(Data to examine begins)

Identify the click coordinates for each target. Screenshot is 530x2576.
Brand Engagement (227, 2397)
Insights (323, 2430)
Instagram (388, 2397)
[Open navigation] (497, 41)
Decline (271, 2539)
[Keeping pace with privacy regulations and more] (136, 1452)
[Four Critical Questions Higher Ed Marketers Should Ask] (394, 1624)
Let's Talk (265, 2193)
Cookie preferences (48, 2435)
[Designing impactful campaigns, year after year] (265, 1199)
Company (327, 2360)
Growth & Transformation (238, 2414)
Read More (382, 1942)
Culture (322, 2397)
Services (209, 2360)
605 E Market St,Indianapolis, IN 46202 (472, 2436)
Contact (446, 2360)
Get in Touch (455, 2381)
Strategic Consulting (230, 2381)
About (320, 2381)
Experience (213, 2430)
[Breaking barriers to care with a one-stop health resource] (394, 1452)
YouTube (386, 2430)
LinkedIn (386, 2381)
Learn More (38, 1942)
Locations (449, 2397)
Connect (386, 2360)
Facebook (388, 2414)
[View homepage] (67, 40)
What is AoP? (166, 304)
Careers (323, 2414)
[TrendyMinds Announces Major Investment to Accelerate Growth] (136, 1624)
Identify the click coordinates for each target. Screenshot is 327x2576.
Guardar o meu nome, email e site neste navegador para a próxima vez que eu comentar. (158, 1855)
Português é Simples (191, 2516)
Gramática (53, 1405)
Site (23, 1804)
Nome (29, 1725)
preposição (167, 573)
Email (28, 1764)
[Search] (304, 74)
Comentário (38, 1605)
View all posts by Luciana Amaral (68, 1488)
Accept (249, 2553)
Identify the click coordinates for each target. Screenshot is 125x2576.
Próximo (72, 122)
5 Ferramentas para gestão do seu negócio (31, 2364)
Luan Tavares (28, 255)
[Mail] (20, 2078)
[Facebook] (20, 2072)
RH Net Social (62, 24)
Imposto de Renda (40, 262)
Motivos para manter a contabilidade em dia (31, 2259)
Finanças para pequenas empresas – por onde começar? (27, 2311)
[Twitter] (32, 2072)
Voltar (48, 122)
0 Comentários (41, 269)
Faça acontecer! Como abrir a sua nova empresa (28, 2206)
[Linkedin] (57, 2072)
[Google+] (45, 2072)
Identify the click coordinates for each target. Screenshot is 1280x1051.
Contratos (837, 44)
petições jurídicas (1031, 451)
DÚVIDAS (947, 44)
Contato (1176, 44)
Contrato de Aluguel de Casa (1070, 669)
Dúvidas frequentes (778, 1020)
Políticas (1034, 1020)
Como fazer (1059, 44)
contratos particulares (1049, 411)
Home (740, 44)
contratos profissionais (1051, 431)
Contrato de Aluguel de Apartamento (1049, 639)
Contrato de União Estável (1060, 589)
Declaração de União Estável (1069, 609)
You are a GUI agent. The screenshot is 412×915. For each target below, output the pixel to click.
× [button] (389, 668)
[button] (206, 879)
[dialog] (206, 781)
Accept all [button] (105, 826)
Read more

(Data to examine ends)

▶ **Exercise**:
Only the stretch of lines that begins with the one holding "Finanças para pequenas" and ends with the last line above belongs in the answer; please write it out exactly.

▶ **Exercise solution**:
Finanças para pequenas empresas – por onde começar? (27, 2311)
[Twitter] (32, 2072)
Voltar (48, 122)
0 Comentários (41, 269)
Faça acontecer! Como abrir a sua nova empresa (28, 2206)
[Linkedin] (57, 2072)
[Google+] (45, 2072)
Identify the click coordinates for each target. Screenshot is 1280x1051.
Contratos (837, 44)
petições jurídicas (1031, 451)
DÚVIDAS (947, 44)
Contato (1176, 44)
Contrato de Aluguel de Casa (1070, 669)
Dúvidas frequentes (778, 1020)
Políticas (1034, 1020)
Como fazer (1059, 44)
contratos particulares (1049, 411)
Home (740, 44)
contratos profissionais (1051, 431)
Contrato de Aluguel de Apartamento (1049, 639)
Contrato de União Estável (1060, 589)
Declaração de União Estável (1069, 609)
You are a GUI agent. The screenshot is 412×915. For each target below, output the pixel to click.
× [button] (389, 668)
[button] (206, 879)
[dialog] (206, 781)
Accept all [button] (105, 826)
Read more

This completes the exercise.